The straphanger attacked by four thugs on a subway was pummeled when he told the breakdancing fools not to badmouth his fiancée, he told The Post.
“They were telling people, ‘Move! Give us room!’” chivalrous victim David Giaccone, 40, told The Post about the four men, all in their 20s, who boarded the southbound A train in East New York about 1:20 p.m.
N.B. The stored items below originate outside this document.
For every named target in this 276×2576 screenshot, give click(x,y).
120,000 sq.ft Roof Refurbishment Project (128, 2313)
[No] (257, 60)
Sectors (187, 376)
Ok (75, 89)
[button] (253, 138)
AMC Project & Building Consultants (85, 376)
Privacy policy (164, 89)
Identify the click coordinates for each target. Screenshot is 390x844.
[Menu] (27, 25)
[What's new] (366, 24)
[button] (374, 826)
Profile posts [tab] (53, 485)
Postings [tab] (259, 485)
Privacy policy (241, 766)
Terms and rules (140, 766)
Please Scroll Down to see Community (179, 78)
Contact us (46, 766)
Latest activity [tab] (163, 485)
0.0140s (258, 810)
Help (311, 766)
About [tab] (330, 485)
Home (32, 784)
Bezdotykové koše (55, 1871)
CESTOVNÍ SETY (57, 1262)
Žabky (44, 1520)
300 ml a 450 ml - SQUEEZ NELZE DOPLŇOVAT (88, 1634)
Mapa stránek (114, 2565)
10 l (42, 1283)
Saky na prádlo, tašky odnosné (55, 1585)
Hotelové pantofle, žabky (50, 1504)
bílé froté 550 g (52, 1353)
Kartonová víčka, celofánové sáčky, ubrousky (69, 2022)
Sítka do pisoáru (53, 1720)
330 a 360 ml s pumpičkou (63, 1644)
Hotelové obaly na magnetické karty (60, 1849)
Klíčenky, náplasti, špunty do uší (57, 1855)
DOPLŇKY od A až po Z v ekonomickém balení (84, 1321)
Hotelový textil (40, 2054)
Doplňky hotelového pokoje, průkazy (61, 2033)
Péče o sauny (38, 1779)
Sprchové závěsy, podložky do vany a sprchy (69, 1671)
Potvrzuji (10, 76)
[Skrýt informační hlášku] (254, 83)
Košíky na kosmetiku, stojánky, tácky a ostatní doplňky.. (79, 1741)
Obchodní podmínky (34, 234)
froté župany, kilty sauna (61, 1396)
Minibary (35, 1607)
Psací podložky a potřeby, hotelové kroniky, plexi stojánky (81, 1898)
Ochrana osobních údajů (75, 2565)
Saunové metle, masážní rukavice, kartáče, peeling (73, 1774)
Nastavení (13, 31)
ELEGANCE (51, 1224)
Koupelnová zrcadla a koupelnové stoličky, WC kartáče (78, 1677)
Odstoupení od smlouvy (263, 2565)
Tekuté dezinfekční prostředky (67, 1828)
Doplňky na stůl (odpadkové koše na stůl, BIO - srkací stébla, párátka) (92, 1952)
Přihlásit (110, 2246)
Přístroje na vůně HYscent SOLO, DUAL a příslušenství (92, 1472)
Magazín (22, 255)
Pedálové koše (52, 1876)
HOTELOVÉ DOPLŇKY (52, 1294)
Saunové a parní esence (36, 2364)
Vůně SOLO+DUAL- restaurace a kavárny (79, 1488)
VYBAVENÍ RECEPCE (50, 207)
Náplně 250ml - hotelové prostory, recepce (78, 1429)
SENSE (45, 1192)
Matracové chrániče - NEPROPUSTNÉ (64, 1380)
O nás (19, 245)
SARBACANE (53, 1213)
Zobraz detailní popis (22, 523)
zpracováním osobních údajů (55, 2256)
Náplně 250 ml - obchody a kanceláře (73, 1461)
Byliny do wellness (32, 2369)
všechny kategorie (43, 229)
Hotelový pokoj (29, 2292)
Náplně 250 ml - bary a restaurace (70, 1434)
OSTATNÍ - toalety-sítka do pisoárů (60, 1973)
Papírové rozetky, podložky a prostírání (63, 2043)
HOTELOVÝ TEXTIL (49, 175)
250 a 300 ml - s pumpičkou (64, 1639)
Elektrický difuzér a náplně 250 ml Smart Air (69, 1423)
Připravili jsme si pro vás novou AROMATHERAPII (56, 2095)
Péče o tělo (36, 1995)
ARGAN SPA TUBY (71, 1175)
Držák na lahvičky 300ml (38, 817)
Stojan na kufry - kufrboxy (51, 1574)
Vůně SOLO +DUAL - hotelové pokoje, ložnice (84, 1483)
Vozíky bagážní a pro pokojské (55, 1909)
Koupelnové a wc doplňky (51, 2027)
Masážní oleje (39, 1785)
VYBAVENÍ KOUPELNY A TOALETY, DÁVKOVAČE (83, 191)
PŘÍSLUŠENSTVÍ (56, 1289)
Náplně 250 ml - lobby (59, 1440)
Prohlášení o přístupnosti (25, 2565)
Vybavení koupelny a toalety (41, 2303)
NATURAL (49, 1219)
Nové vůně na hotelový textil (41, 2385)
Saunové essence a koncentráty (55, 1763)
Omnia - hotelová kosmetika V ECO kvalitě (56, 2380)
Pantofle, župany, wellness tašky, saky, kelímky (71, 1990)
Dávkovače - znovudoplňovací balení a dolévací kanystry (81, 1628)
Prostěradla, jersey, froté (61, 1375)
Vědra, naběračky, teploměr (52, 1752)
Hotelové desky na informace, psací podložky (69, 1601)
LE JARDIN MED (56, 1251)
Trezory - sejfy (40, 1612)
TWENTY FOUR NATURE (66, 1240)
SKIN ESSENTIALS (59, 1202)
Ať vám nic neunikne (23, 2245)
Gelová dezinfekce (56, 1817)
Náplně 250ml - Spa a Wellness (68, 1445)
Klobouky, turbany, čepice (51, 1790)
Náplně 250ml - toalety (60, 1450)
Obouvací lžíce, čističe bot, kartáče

Betist Wednesday.
“One dancer started saying, ‘If I had a gun, you would all tip me better,’” he said.
Giaccone kept mum at first, but spoke up when one of the performers called his 26-year-old girlfriend, Kassandra Noche, a “b—h.”
“I told him not to do that. He jumped at me and punched me,” Giaccone said. “I got up to fight him and his boys started getting shots in on me. I head-butted a few of them.”
When Noche tried to intervene, one of the dancers hit her, too.
“Stay out of it,” one man said as he pushed her away, according to police.
The four men fled from the train when it pulled into the Euclid Avenue station.
Giaccone was treated at Brookdale Hospital for cuts and bruises to his head and face.
“You don’t dance for entertainment and then threaten [people] for money,” he said, adding that the quarrelsome quartet often performs on the subway.
“I think the cops will catch up with them,” he said. “They grabbed my fiancée’s book and left a smudged handprint that the cops were able to grab, so they’ll know who they are.”